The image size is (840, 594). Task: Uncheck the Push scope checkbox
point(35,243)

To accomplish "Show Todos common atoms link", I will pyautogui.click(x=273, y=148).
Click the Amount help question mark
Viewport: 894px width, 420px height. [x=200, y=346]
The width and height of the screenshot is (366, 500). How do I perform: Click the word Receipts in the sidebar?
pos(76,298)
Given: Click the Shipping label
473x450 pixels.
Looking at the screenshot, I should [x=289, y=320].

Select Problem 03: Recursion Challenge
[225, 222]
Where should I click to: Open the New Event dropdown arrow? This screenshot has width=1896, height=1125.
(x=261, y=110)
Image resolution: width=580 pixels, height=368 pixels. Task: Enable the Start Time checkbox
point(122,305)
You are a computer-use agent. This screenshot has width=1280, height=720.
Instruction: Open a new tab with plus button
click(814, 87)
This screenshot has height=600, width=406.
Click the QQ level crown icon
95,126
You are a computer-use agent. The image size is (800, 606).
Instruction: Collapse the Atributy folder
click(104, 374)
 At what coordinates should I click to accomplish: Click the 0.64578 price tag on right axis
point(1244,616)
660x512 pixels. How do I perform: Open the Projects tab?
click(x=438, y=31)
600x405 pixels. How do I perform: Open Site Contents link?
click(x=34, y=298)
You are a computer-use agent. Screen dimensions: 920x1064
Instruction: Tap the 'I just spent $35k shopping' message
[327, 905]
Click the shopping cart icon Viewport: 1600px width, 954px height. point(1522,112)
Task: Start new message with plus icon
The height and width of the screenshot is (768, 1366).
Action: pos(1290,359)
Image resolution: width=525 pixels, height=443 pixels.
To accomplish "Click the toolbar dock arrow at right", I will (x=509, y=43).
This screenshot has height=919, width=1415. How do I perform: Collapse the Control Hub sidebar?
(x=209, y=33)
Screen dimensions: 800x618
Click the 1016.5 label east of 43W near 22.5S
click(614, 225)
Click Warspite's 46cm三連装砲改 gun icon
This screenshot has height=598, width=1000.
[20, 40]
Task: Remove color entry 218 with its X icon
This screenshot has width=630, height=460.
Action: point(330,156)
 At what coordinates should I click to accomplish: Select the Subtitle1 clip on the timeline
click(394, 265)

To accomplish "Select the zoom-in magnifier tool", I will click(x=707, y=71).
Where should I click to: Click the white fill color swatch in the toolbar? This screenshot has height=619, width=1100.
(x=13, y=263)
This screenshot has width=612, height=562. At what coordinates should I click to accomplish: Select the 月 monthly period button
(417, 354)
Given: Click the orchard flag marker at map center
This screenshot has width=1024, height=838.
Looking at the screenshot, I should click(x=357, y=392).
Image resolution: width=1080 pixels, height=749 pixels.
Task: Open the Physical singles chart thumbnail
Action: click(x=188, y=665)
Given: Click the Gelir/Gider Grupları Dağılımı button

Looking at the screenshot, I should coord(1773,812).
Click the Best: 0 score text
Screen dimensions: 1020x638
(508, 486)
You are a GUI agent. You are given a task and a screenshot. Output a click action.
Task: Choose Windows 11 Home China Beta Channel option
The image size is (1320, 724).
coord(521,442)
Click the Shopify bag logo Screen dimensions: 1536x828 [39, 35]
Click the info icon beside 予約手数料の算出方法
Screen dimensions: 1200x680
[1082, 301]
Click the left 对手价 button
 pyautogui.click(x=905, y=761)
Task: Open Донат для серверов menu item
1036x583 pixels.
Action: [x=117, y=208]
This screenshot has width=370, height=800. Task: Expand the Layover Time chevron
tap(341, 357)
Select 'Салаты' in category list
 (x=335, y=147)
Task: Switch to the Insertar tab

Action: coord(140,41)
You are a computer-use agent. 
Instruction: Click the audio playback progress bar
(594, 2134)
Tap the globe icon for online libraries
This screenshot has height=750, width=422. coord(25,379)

------------------------

◆ **Task item**
An exact retyping of every line in the records is needed.

◆ **Written answer**
The image size is (840, 594). Task: Uncheck the Push scope checkbox
point(35,243)

To accomplish "Show Todos common atoms link", I will pyautogui.click(x=273, y=148).
Click the Amount help question mark
Viewport: 894px width, 420px height. [x=200, y=346]
The width and height of the screenshot is (366, 500). How do I perform: Click the word Receipts in the sidebar?
pos(76,298)
Given: Click the Shipping label
473x450 pixels.
Looking at the screenshot, I should [x=289, y=320].

Select Problem 03: Recursion Challenge
[225, 222]
Where should I click to: Open the New Event dropdown arrow? This screenshot has width=1896, height=1125.
(x=261, y=110)
Image resolution: width=580 pixels, height=368 pixels. Task: Enable the Start Time checkbox
point(122,305)
You are a computer-use agent. This screenshot has width=1280, height=720.
Instruction: Open a new tab with plus button
click(814, 87)
This screenshot has height=600, width=406.
Click the QQ level crown icon
95,126
You are a computer-use agent. The image size is (800, 606).
Instruction: Collapse the Atributy folder
click(104, 374)
 At what coordinates should I click to accomplish: Click the 0.64578 price tag on right axis
point(1244,616)
660x512 pixels. How do I perform: Open the Projects tab?
click(x=438, y=31)
600x405 pixels. How do I perform: Open Site Contents link?
click(x=34, y=298)
You are a computer-use agent. Screen dimensions: 920x1064
Instruction: Tap the 'I just spent $35k shopping' message
[327, 905]
Click the shopping cart icon Viewport: 1600px width, 954px height. point(1522,112)
Task: Start new message with plus icon
The height and width of the screenshot is (768, 1366).
Action: pos(1290,359)
Image resolution: width=525 pixels, height=443 pixels.
To accomplish "Click the toolbar dock arrow at right", I will (x=509, y=43).
This screenshot has height=919, width=1415. How do I perform: Collapse the Control Hub sidebar?
(x=209, y=33)
Screen dimensions: 800x618
Click the 1016.5 label east of 43W near 22.5S
click(614, 225)
Click Warspite's 46cm三連装砲改 gun icon
This screenshot has height=598, width=1000.
[20, 40]
Task: Remove color entry 218 with its X icon
This screenshot has width=630, height=460.
Action: point(330,156)
 At what coordinates should I click to accomplish: Select the Subtitle1 clip on the timeline
click(394, 265)

To accomplish "Select the zoom-in magnifier tool", I will click(x=707, y=71).
Where should I click to: Click the white fill color swatch in the toolbar? This screenshot has height=619, width=1100.
(x=13, y=263)
This screenshot has width=612, height=562. At what coordinates should I click to accomplish: Select the 月 monthly period button
(417, 354)
Given: Click the orchard flag marker at map center
This screenshot has width=1024, height=838.
Looking at the screenshot, I should click(x=357, y=392).
Image resolution: width=1080 pixels, height=749 pixels.
Task: Open the Physical singles chart thumbnail
Action: click(x=188, y=665)
Given: Click the Gelir/Gider Grupları Dağılımı button

Looking at the screenshot, I should coord(1773,812).
Click the Best: 0 score text
Screen dimensions: 1020x638
(508, 486)
You are a GUI agent. You are given a task and a screenshot. Output a click action.
Task: Choose Windows 11 Home China Beta Channel option
The image size is (1320, 724).
coord(521,442)
Click the Shopify bag logo Screen dimensions: 1536x828 [39, 35]
Click the info icon beside 予約手数料の算出方法
Screen dimensions: 1200x680
[1082, 301]
Click the left 对手价 button
 pyautogui.click(x=905, y=761)
Task: Open Донат для серверов menu item
1036x583 pixels.
Action: [x=117, y=208]
This screenshot has width=370, height=800. Task: Expand the Layover Time chevron
tap(341, 357)
Select 'Салаты' in category list
 (x=335, y=147)
Task: Switch to the Insertar tab

Action: coord(140,41)
You are a computer-use agent. 
Instruction: Click the audio playback progress bar
(594, 2134)
Tap the globe icon for online libraries
This screenshot has height=750, width=422. coord(25,379)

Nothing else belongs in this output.